**YOUR INSTRUCTIONS**
Working from the entries below, count every line that includes the word "each". Return the figure alone.

**ENTRIES PROVIDED**
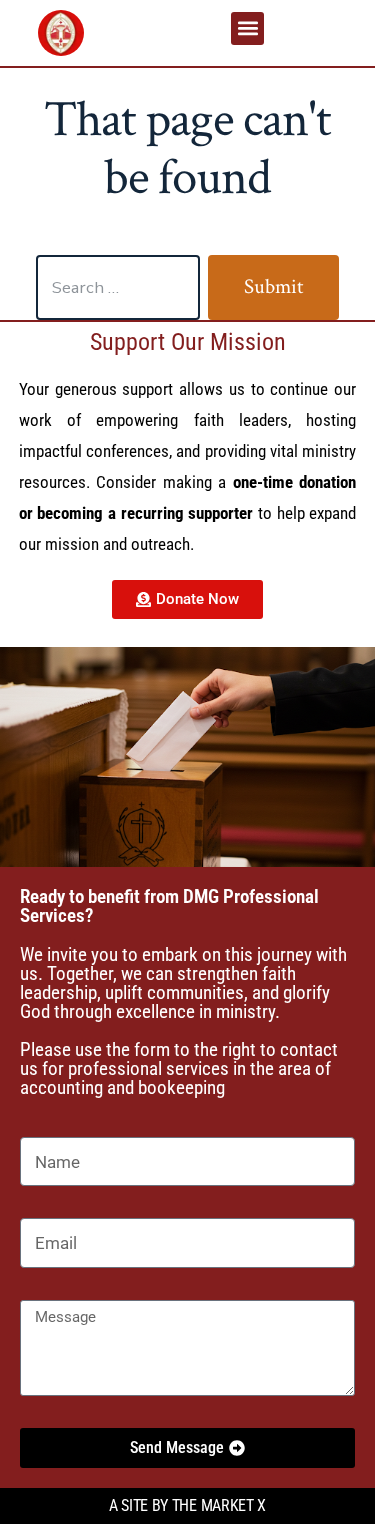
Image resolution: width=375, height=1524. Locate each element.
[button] (247, 28)
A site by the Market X (187, 1505)
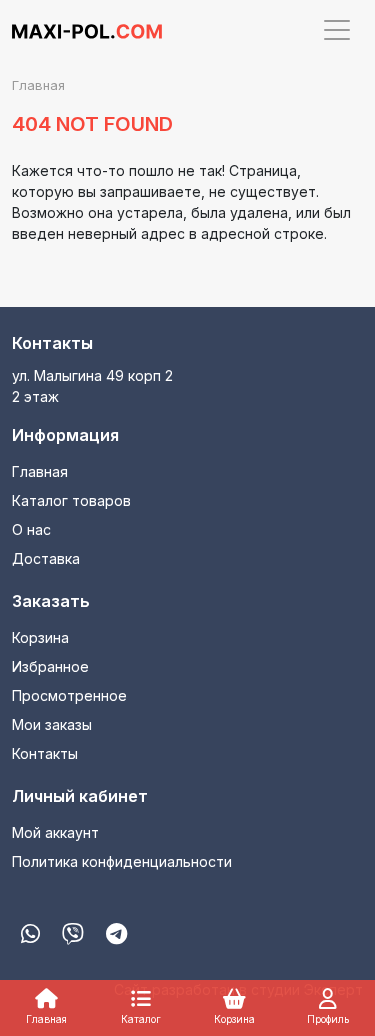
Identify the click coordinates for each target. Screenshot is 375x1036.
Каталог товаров (71, 500)
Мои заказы (52, 724)
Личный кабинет (80, 796)
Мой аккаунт (55, 832)
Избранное (50, 666)
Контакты (52, 343)
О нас (31, 529)
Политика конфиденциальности (122, 861)
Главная (40, 471)
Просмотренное (69, 695)
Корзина (40, 637)
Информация (65, 435)
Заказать (51, 601)
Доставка (46, 558)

**THE COMPLETED TASK**
2